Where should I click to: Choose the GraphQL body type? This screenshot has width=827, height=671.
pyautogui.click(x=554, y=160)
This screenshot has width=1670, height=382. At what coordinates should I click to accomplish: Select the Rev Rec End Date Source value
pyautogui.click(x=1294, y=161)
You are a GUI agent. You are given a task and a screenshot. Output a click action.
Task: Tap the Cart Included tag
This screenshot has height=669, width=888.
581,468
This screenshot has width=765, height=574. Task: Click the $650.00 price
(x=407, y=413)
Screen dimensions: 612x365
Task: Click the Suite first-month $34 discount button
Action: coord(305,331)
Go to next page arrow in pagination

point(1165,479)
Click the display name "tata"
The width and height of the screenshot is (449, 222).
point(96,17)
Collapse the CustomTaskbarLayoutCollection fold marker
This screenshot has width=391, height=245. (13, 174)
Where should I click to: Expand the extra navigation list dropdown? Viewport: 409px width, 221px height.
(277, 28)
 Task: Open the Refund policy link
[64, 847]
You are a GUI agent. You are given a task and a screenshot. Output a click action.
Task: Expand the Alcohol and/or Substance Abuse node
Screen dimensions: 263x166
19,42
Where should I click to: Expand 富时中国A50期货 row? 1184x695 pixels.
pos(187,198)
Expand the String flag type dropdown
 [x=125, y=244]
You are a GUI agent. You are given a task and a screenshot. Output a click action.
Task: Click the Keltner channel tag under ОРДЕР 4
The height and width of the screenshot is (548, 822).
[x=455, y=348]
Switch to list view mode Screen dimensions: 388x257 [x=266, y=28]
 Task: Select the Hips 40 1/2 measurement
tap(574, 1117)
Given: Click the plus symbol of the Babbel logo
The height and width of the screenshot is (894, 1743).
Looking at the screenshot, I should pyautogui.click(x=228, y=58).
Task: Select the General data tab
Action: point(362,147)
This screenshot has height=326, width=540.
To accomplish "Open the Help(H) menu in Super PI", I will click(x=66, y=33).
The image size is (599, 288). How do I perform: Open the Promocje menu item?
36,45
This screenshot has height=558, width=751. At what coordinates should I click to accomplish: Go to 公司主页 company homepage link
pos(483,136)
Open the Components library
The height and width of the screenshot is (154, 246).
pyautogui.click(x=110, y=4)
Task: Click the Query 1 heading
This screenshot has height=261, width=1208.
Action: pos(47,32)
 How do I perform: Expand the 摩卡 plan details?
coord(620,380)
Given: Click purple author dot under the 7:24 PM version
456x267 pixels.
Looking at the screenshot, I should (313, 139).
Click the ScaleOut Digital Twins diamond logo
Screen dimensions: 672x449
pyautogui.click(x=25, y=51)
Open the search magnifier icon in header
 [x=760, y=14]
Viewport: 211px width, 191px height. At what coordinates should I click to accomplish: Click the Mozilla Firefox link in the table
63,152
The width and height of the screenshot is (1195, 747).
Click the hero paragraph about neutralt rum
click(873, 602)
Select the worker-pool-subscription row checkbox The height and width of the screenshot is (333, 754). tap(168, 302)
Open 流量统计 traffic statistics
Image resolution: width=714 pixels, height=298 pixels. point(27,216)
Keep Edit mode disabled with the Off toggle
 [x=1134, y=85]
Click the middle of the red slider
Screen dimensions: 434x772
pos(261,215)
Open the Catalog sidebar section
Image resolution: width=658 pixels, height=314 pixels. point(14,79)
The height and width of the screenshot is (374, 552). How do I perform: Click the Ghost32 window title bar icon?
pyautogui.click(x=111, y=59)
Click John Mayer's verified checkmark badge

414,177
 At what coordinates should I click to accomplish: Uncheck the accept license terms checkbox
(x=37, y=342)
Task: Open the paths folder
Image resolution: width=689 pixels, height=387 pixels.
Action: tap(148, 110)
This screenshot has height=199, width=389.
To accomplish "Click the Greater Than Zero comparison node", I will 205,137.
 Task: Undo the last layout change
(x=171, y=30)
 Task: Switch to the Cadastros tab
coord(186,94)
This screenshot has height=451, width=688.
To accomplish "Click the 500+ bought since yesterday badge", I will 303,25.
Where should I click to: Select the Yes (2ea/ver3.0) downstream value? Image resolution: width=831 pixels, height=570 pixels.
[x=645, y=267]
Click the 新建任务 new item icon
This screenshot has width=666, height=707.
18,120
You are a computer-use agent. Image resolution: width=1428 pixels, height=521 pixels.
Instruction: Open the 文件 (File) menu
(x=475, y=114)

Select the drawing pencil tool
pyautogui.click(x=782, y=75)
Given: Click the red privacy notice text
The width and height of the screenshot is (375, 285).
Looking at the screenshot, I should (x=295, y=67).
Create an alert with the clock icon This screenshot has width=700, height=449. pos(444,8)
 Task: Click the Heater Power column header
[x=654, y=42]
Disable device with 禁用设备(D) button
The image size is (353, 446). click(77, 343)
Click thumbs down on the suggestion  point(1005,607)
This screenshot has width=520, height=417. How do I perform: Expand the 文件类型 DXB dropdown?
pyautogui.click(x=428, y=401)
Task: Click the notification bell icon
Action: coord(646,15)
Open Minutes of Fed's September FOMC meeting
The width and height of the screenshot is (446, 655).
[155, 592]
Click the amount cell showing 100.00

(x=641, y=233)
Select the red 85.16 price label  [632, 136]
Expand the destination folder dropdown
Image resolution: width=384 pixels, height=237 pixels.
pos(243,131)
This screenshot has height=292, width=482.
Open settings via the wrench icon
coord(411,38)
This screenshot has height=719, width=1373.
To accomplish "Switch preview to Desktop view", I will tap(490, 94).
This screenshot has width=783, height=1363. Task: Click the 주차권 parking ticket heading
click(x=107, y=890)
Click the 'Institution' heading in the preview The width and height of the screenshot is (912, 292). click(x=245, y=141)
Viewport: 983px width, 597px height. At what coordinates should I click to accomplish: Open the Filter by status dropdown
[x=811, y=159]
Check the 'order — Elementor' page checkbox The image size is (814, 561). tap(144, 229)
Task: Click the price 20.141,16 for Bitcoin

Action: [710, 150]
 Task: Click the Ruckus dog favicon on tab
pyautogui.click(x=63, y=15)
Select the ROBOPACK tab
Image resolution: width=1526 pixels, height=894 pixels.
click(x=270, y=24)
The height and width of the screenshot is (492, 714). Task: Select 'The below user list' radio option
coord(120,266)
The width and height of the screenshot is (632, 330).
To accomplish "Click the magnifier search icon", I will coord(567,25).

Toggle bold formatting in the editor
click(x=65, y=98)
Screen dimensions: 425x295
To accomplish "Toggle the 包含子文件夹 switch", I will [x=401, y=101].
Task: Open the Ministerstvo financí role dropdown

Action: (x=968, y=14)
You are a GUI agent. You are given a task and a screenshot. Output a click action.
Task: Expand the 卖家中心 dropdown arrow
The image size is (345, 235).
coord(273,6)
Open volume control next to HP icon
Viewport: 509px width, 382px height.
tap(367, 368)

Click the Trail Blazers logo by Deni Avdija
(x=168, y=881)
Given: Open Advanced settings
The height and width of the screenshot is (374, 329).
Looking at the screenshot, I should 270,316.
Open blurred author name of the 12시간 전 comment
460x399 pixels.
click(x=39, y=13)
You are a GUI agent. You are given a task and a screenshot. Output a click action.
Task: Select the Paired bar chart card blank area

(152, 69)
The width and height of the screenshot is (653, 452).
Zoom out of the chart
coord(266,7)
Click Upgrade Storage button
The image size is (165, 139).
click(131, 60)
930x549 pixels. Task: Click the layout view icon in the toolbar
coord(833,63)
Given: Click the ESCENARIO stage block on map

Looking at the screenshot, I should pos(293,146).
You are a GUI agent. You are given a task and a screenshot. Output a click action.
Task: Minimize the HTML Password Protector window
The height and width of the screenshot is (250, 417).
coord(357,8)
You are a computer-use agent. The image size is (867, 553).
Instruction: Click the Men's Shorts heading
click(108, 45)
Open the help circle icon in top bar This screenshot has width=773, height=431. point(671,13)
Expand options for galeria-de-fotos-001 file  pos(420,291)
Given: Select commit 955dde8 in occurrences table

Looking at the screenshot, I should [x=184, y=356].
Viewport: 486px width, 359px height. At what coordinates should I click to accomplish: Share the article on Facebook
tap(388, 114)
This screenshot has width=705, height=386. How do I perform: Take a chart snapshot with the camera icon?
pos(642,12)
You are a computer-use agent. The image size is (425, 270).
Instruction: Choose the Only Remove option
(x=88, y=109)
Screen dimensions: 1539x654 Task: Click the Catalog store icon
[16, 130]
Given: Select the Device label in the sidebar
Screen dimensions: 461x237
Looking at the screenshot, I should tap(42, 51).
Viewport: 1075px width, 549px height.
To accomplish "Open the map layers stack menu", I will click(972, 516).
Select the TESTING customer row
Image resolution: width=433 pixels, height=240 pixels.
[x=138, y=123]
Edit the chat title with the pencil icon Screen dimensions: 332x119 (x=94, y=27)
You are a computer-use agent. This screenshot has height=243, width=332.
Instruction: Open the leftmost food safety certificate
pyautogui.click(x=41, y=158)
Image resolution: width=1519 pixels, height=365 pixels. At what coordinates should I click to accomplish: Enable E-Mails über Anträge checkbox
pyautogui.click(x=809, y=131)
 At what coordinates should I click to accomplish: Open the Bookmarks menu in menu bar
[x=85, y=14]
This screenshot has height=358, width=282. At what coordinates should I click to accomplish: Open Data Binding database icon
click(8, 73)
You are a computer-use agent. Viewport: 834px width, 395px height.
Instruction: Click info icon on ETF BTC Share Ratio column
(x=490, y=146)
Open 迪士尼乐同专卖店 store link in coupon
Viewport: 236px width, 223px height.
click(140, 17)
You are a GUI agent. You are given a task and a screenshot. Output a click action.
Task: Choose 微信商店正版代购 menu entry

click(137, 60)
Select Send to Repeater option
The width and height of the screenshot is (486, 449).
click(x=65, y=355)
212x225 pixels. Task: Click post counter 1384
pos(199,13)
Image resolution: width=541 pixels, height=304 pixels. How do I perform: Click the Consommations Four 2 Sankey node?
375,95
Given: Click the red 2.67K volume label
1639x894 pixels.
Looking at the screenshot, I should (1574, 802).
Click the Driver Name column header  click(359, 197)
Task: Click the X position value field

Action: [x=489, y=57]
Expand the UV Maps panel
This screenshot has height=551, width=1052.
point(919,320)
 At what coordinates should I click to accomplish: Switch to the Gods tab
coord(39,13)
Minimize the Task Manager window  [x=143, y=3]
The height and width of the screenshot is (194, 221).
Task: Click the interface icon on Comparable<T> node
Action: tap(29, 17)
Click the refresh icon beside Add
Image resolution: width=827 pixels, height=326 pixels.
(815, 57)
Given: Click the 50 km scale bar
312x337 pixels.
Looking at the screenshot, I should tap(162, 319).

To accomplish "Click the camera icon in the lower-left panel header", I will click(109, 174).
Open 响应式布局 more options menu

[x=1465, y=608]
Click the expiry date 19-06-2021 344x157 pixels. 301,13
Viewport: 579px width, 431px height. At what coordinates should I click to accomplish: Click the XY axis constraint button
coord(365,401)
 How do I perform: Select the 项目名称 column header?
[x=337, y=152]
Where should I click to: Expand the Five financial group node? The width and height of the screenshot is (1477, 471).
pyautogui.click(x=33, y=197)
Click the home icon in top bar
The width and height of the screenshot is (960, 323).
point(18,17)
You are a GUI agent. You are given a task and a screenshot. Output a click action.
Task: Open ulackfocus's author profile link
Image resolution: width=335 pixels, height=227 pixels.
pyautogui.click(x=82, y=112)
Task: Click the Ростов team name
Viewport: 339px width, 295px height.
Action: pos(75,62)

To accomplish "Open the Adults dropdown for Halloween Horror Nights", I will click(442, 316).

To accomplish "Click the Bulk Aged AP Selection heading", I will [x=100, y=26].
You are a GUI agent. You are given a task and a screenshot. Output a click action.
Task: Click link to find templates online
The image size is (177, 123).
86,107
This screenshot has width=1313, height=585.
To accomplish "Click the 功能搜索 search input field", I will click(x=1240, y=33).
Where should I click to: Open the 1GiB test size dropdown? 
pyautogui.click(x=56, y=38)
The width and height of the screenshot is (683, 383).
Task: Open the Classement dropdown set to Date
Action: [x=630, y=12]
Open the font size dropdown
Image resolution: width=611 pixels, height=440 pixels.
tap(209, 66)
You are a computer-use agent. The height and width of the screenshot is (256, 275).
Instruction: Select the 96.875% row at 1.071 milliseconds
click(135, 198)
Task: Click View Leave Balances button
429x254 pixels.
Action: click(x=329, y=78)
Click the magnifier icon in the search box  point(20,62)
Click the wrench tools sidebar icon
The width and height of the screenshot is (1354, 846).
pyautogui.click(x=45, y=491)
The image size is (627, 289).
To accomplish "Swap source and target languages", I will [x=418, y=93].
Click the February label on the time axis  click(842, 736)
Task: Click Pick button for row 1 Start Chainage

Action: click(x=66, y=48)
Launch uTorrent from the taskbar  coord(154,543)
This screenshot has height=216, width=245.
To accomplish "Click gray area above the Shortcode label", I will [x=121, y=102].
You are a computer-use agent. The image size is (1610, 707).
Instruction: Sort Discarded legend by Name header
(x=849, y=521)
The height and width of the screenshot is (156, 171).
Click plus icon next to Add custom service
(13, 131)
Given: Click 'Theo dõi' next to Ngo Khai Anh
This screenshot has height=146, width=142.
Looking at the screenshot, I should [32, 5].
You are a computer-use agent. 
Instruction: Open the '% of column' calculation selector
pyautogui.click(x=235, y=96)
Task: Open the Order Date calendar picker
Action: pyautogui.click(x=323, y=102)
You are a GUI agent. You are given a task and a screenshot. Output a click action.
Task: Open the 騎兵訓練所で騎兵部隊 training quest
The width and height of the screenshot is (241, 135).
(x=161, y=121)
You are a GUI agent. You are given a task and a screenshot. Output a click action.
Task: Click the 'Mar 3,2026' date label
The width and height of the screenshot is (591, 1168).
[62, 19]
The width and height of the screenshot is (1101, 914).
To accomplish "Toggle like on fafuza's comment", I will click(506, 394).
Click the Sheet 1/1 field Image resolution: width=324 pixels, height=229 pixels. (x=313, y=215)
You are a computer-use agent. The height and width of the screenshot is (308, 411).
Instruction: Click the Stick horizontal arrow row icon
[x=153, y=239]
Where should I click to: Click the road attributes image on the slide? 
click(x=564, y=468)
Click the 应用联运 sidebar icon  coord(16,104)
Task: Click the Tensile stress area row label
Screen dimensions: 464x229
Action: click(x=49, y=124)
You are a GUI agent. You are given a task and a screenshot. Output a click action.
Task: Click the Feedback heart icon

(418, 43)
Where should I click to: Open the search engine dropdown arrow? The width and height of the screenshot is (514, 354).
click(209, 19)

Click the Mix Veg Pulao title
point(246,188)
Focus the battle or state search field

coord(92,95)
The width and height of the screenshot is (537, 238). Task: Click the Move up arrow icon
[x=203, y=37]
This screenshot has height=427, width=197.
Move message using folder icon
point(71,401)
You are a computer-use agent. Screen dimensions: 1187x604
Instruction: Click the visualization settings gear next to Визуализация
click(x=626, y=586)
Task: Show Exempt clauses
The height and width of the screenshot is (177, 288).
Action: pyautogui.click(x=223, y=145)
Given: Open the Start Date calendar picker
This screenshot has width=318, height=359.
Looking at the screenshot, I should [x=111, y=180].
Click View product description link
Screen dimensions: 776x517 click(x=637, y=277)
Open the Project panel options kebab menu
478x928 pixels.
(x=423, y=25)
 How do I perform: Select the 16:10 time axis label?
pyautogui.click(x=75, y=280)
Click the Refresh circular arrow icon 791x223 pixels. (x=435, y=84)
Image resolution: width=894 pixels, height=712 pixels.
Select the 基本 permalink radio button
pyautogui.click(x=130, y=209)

§

When the line with "429x254 pixels." is reached in the data above, begin copying, and stop after the line with "The image size is (627, 289)."; copy each line exactly, both ends included.

429x254 pixels.
Action: click(x=329, y=78)
Click the magnifier icon in the search box  point(20,62)
Click the wrench tools sidebar icon
The width and height of the screenshot is (1354, 846).
pyautogui.click(x=45, y=491)
The image size is (627, 289).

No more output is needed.